In Athens ‘you feel safe, you feel comfortable’
In Kathimerini interview, NYC mayor takes stock of visit to Greek capital, defends plan to hospitalize mentally ill homeless people
The first thing that Eric Adams, a former police officer and state senator and the current mayor of New York, noticed when he entered Athens City Hall on Thursday, was an enormous screen on one of the walls, featuring numbers corresponding to the real-time progression of various citizens’ requests across Athens. “This is good,” Adams remarked to Kostas Bakoyannis, his Athenian counterpart. “Who is the designer?” he asked. Bakoyannis presented City Hall’s chief technology officer, who said they developed the program in about six months. “You wanna live in New York?” Adams said, before asking for a green or mint tea.
A few hours later, when asked by Kathimerini what – besides yellow taxis – Athens and New York have in common, Adams said that their two mayors “experience the same sense of priorities” – cleanliness, public safety, housing, improving the economy – “just quality of life issues,” he added. It has been almost 25 years since his last visit to the city, Adams told Kathimerini, and his current visit showed him that a lot has changed. “I see a city that’s clearly clean,” he noted. “You feel safe, you feel comfortable.”
Earlier this week, Adams faced significant backlash in the United States after he announced a major push to remove homeless people with untreated mental illness from the streets of New York, which would entail involuntarily hospitalizing people who are deemed as a danger to themselves, even if they pose no risk of harm to others.

§ **TASKS**:
(A) Please reproduce the passage of the Athens interview article starting with "In Athens ‘you" and going on through "or mint tea.".
(B) From the Athens interview article, list every priority that Adams says he and the mayor of Athens share.

§ **RECORDS SHOWN**:

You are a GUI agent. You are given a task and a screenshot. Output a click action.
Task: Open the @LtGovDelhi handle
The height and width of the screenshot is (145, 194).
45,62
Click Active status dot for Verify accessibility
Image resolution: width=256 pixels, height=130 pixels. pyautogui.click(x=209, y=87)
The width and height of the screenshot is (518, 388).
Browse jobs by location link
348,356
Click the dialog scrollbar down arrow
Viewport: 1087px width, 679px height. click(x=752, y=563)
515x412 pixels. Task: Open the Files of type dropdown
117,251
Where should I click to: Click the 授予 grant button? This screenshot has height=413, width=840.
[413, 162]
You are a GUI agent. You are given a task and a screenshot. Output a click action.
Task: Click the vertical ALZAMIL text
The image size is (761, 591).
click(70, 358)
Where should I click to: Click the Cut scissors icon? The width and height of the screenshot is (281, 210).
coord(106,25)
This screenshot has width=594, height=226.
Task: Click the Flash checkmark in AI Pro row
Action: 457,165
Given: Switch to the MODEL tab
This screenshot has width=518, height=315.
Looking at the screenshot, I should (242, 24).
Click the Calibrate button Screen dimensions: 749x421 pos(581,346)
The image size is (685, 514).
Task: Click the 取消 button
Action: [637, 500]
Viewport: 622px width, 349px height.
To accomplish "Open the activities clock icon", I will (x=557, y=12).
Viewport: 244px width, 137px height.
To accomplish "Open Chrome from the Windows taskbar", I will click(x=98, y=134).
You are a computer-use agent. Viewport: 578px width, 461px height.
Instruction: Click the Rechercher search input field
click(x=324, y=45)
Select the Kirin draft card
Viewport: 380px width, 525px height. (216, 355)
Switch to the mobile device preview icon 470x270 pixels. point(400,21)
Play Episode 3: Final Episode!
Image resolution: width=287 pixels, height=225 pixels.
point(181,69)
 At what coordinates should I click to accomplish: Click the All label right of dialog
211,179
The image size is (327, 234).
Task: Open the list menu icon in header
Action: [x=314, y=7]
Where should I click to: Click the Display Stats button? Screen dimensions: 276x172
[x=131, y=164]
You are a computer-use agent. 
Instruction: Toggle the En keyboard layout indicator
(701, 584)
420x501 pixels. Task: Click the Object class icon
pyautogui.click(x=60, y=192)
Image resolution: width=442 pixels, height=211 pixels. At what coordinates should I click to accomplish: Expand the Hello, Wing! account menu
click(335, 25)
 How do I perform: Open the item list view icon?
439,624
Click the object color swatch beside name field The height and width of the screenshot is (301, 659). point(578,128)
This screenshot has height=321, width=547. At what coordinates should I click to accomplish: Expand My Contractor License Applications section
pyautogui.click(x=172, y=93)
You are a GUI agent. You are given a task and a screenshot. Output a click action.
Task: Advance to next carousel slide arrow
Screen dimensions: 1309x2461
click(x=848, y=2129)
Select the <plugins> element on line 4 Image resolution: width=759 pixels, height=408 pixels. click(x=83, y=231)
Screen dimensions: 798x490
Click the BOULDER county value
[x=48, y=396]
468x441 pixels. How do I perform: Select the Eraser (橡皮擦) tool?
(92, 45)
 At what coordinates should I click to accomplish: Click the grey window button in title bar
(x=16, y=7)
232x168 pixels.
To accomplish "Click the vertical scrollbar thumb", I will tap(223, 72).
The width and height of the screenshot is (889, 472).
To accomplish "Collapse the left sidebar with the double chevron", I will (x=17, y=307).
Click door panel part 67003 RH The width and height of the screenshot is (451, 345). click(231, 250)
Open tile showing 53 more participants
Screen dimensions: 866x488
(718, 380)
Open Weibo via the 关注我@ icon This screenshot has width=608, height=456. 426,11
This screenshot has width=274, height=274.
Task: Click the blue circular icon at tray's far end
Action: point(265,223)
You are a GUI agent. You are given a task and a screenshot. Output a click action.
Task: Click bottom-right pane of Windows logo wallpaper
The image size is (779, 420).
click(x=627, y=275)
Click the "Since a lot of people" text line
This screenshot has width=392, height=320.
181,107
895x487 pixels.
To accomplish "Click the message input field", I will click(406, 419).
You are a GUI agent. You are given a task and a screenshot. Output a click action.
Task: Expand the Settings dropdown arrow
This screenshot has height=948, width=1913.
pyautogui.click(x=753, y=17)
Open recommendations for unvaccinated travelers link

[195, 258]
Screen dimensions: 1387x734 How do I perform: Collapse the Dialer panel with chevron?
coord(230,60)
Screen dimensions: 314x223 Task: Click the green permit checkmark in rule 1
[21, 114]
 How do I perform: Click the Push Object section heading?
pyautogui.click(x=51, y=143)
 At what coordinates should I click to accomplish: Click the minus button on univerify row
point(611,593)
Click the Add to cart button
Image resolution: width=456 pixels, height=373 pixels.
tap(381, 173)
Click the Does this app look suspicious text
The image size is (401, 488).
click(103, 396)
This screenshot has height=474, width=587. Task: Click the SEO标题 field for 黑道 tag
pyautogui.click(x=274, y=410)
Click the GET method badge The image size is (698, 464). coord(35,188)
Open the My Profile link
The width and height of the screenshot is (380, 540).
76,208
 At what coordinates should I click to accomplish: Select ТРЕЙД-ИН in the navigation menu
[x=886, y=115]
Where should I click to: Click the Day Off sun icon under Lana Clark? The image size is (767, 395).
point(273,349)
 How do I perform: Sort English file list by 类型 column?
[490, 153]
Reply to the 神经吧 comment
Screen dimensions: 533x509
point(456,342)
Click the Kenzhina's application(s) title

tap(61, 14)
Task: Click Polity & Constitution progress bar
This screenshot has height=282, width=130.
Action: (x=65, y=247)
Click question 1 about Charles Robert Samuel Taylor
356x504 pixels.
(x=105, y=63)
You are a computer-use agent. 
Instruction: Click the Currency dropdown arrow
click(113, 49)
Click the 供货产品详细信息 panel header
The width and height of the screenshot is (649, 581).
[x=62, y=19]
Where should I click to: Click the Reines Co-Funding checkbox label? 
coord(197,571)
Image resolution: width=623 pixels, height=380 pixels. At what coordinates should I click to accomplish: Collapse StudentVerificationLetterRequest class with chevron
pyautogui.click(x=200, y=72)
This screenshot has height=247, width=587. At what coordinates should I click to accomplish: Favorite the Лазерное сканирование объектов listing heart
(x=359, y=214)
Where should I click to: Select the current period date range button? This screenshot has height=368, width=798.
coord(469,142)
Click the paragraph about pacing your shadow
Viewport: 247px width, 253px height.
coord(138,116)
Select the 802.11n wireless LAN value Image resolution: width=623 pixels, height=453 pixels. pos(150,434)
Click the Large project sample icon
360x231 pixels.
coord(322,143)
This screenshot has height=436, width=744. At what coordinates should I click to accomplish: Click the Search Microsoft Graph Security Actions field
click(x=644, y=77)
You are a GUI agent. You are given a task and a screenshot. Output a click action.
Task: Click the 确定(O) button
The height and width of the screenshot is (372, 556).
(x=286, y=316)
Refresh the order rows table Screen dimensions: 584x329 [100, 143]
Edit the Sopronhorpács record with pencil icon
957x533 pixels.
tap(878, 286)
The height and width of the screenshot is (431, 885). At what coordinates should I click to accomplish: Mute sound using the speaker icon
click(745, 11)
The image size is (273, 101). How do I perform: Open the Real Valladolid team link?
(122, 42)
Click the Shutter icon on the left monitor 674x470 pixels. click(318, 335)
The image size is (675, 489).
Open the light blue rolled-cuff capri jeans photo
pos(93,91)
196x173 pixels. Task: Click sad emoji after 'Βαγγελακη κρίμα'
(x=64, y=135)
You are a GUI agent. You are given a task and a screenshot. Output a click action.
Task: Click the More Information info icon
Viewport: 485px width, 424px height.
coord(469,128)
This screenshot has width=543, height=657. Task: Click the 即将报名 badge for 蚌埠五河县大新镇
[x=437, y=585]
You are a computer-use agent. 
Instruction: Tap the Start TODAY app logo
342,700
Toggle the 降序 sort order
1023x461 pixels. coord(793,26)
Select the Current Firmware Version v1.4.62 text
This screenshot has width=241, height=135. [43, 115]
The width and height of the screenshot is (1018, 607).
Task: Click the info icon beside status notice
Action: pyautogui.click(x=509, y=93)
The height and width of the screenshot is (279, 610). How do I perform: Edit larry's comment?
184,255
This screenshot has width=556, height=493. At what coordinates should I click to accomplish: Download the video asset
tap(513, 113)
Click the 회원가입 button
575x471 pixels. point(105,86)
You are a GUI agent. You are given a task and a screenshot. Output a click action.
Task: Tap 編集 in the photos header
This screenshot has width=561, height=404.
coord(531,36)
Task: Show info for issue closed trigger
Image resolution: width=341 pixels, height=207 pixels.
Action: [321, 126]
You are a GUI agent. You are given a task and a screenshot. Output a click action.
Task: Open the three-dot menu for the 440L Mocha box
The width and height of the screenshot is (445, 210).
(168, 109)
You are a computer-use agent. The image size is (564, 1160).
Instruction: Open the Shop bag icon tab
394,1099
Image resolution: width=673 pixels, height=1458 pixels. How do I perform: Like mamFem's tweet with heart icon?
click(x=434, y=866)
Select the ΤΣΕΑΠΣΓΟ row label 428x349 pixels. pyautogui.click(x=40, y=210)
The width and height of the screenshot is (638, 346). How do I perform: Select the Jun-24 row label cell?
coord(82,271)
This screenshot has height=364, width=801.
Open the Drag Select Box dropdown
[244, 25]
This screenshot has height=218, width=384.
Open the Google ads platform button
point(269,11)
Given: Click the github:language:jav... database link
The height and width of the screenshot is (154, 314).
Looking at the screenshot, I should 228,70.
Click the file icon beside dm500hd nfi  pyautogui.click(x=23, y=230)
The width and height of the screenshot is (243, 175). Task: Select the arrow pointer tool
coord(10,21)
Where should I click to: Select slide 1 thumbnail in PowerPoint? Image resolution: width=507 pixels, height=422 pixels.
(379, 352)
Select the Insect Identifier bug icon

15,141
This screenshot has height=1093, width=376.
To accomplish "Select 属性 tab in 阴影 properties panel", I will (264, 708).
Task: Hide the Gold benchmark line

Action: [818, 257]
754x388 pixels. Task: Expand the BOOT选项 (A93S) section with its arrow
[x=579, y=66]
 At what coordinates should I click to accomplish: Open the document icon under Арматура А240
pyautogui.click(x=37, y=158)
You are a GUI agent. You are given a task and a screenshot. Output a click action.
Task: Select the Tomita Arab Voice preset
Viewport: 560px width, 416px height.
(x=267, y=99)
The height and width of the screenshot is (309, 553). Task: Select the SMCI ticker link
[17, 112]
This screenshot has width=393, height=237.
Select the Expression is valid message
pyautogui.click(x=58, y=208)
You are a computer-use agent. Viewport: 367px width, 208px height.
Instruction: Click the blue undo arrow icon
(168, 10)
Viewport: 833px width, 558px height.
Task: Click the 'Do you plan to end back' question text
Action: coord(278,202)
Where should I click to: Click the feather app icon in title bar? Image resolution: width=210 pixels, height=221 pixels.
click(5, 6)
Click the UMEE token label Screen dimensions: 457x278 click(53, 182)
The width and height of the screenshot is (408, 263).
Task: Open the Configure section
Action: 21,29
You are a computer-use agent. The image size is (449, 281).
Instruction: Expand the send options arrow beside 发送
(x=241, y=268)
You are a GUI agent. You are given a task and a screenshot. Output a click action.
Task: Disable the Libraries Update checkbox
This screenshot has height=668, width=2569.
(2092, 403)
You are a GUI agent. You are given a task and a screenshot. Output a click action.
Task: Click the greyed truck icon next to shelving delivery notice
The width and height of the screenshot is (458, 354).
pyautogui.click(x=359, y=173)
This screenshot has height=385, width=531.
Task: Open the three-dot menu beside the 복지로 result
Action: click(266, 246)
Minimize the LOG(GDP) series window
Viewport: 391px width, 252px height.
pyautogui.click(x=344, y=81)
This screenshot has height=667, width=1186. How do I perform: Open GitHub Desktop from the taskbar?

§ **LIST OF SOLUTIONS**:
(A)
In Athens ‘you feel safe, you feel comfortable’
In Kathimerini interview, NYC mayor takes stock of visit to Greek capital, defends plan to hospitalize mentally ill homeless people
The first thing that Eric Adams, a former police officer and state senator and the current mayor of New York, noticed when he entered Athens City Hall on Thursday, was an enormous screen on one of the walls, featuring numbers corresponding to the real-time progression of various citizens’ requests across Athens. “This is good,” Adams remarked to Kostas Bakoyannis, his Athenian counterpart. “Who is the designer?” he asked. Bakoyannis presented City Hall’s chief technology officer, who said they developed the program in about six months. “You wanna live in New York?” Adams said, before asking for a green or mint tea.

(B) Cleanliness, public safety, housing, improving the economy